Menurut Elandry, tekanan jual pada sesi I masih lebih dominan dibandingkan minat beli, meski aktivitas transaksi belum menunjukkan lonjakan yang signifikan.

“Hal ini mengindikasikan investor cenderung melakukan penyesuaian portofolio sambil menunggu katalis baru. akibat Dari domestik, pasar juga sedang mencerna rilis kinerja Semester I-2026 yang hasilnya bervariasi,

IHSG Sempat Tembus ke Bawah 6.050, ke Mana Arah Selanjutnya?

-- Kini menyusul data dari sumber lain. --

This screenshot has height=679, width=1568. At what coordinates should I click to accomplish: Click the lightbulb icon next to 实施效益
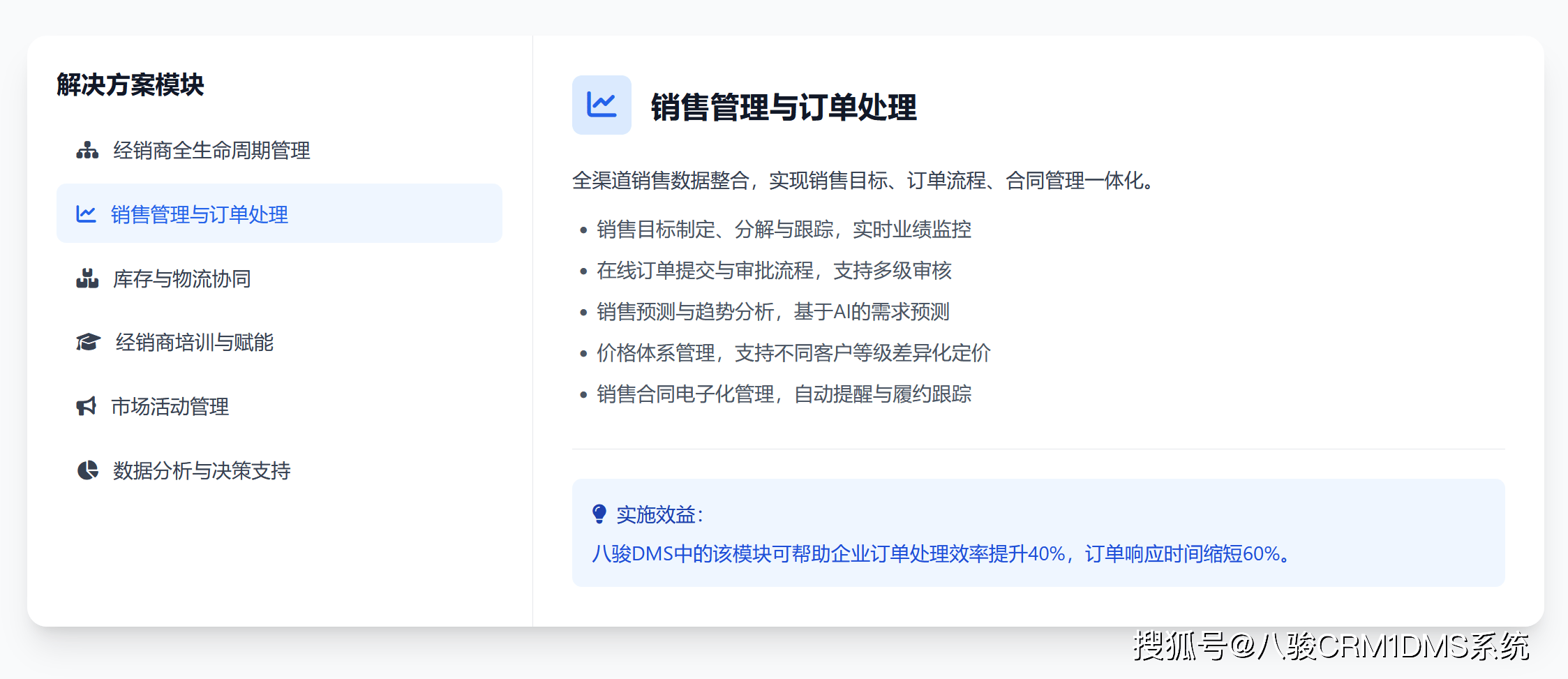coord(599,514)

Analisis mendalam tentang IHSG Sempat Tembus ke Bawah 6.050, ke Mana Arah Selanjutnya? akan terus dilakukan untuk memberikan insight terbaik bagi investor dan pelaku pasar.

📋 Sumber Artikel: Informasi dalam artikel ini diseleksi dan dianalisa oleh Tim Riset Equityworld Futures Manado berdasarkan data market global terkini, laporan media sosial, dan referensi dari portal berita internasional terpercaya.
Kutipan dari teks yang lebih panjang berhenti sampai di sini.